## Source data
<<<<
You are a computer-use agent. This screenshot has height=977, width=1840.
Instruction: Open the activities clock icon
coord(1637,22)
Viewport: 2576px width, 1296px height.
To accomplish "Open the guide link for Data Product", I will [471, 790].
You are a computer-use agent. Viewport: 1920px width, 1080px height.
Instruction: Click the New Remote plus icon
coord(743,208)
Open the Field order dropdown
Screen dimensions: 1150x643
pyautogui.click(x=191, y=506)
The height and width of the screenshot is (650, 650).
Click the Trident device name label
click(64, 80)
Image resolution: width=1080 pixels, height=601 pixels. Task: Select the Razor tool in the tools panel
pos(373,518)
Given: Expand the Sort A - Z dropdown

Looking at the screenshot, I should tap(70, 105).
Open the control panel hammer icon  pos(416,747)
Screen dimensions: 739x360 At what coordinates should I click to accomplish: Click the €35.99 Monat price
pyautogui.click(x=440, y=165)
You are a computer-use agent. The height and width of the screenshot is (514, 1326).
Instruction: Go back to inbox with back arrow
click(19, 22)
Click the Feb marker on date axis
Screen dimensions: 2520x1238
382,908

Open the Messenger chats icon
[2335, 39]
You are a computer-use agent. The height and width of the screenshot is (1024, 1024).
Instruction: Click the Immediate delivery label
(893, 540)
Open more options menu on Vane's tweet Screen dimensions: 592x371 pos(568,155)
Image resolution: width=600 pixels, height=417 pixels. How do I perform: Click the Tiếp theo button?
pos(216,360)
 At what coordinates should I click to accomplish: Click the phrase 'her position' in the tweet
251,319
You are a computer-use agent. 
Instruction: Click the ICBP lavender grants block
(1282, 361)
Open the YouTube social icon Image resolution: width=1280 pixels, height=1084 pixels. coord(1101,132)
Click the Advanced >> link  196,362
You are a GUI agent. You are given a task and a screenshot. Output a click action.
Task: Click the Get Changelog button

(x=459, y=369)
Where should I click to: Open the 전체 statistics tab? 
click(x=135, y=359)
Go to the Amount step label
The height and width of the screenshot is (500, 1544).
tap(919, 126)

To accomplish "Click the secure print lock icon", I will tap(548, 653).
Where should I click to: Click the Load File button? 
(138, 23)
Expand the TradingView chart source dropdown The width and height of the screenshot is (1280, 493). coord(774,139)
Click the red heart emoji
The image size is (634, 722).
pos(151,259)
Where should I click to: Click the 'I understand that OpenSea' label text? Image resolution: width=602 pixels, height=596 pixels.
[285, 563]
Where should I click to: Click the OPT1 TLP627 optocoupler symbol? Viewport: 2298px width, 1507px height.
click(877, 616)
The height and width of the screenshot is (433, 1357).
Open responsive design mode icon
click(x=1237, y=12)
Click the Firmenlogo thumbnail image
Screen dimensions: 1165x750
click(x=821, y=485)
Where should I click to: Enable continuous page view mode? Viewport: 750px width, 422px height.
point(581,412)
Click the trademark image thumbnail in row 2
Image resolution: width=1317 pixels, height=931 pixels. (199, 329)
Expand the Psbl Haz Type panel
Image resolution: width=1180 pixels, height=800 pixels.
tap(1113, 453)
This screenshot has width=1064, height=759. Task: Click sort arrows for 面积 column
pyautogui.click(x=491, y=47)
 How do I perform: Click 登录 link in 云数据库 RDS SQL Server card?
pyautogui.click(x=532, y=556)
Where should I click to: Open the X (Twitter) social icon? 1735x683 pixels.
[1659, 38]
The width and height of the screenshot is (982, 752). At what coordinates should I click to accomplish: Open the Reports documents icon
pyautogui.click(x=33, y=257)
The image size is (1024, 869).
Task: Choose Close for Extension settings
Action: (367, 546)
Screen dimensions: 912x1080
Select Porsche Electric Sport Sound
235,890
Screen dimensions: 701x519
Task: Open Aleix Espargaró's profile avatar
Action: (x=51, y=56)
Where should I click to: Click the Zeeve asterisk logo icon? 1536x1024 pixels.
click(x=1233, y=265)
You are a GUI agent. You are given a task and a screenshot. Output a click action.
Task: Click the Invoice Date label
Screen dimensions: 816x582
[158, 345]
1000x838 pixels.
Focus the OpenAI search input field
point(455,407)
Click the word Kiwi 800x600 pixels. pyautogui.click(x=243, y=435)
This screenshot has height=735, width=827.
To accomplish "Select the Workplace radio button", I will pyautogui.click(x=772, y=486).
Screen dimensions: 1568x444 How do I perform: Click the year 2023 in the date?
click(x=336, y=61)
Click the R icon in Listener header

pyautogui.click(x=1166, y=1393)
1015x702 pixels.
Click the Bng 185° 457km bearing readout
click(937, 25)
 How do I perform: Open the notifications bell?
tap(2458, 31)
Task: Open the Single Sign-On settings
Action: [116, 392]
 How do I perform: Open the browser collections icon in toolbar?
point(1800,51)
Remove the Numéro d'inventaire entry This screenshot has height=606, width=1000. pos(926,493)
>>>>
## What the task asks
Rewrite the records above with "Instruction" switched to "Command" everywhere it appears, leaving everything else unchanged.

## Exercise response
You are a computer-use agent. This screenshot has height=977, width=1840.
Command: Open the activities clock icon
coord(1637,22)
Viewport: 2576px width, 1296px height.
To accomplish "Open the guide link for Data Product", I will [471, 790].
You are a computer-use agent. Viewport: 1920px width, 1080px height.
Command: Click the New Remote plus icon
coord(743,208)
Open the Field order dropdown
Screen dimensions: 1150x643
pyautogui.click(x=191, y=506)
The height and width of the screenshot is (650, 650).
Click the Trident device name label
click(64, 80)
Image resolution: width=1080 pixels, height=601 pixels. Task: Select the Razor tool in the tools panel
pos(373,518)
Given: Expand the Sort A - Z dropdown

Looking at the screenshot, I should tap(70, 105).
Open the control panel hammer icon  pos(416,747)
Screen dimensions: 739x360 At what coordinates should I click to accomplish: Click the €35.99 Monat price
pyautogui.click(x=440, y=165)
You are a computer-use agent. The height and width of the screenshot is (514, 1326).
Command: Go back to inbox with back arrow
click(19, 22)
Click the Feb marker on date axis
Screen dimensions: 2520x1238
382,908

Open the Messenger chats icon
[2335, 39]
You are a computer-use agent. The height and width of the screenshot is (1024, 1024).
Command: Click the Immediate delivery label
(893, 540)
Open more options menu on Vane's tweet Screen dimensions: 592x371 pos(568,155)
Image resolution: width=600 pixels, height=417 pixels. How do I perform: Click the Tiếp theo button?
pos(216,360)
 At what coordinates should I click to accomplish: Click the phrase 'her position' in the tweet
251,319
You are a computer-use agent. 
Command: Click the ICBP lavender grants block
(1282, 361)
Open the YouTube social icon Image resolution: width=1280 pixels, height=1084 pixels. coord(1101,132)
Click the Advanced >> link  196,362
You are a GUI agent. You are given a task and a screenshot. Output a click action.
Task: Click the Get Changelog button

(x=459, y=369)
Where should I click to: Open the 전체 statistics tab? 
click(x=135, y=359)
Go to the Amount step label
The height and width of the screenshot is (500, 1544).
tap(919, 126)

To accomplish "Click the secure print lock icon", I will tap(548, 653).
Where should I click to: Click the Load File button? 
(138, 23)
Expand the TradingView chart source dropdown The width and height of the screenshot is (1280, 493). coord(774,139)
Click the red heart emoji
The image size is (634, 722).
pos(151,259)
Where should I click to: Click the 'I understand that OpenSea' label text? Image resolution: width=602 pixels, height=596 pixels.
[285, 563]
Where should I click to: Click the OPT1 TLP627 optocoupler symbol? Viewport: 2298px width, 1507px height.
click(877, 616)
The height and width of the screenshot is (433, 1357).
Open responsive design mode icon
click(x=1237, y=12)
Click the Firmenlogo thumbnail image
Screen dimensions: 1165x750
click(x=821, y=485)
Where should I click to: Enable continuous page view mode? Viewport: 750px width, 422px height.
point(581,412)
Click the trademark image thumbnail in row 2
Image resolution: width=1317 pixels, height=931 pixels. (199, 329)
Expand the Psbl Haz Type panel
Image resolution: width=1180 pixels, height=800 pixels.
tap(1113, 453)
This screenshot has width=1064, height=759. Task: Click sort arrows for 面积 column
pyautogui.click(x=491, y=47)
 How do I perform: Click 登录 link in 云数据库 RDS SQL Server card?
pyautogui.click(x=532, y=556)
Where should I click to: Open the X (Twitter) social icon? 1735x683 pixels.
[1659, 38]
The width and height of the screenshot is (982, 752). At what coordinates should I click to accomplish: Open the Reports documents icon
pyautogui.click(x=33, y=257)
The image size is (1024, 869).
Task: Choose Close for Extension settings
Action: (367, 546)
Screen dimensions: 912x1080
Select Porsche Electric Sport Sound
235,890
Screen dimensions: 701x519
Task: Open Aleix Espargaró's profile avatar
Action: (x=51, y=56)
Where should I click to: Click the Zeeve asterisk logo icon? 1536x1024 pixels.
click(x=1233, y=265)
You are a GUI agent. You are given a task and a screenshot. Output a click action.
Task: Click the Invoice Date label
Screen dimensions: 816x582
[158, 345]
1000x838 pixels.
Focus the OpenAI search input field
point(455,407)
Click the word Kiwi 800x600 pixels. pyautogui.click(x=243, y=435)
This screenshot has height=735, width=827.
To accomplish "Select the Workplace radio button", I will pyautogui.click(x=772, y=486).
Screen dimensions: 1568x444 How do I perform: Click the year 2023 in the date?
click(x=336, y=61)
Click the R icon in Listener header

pyautogui.click(x=1166, y=1393)
1015x702 pixels.
Click the Bng 185° 457km bearing readout
click(937, 25)
 How do I perform: Open the notifications bell?
tap(2458, 31)
Task: Open the Single Sign-On settings
Action: [116, 392]
 How do I perform: Open the browser collections icon in toolbar?
point(1800,51)
Remove the Numéro d'inventaire entry This screenshot has height=606, width=1000. pos(926,493)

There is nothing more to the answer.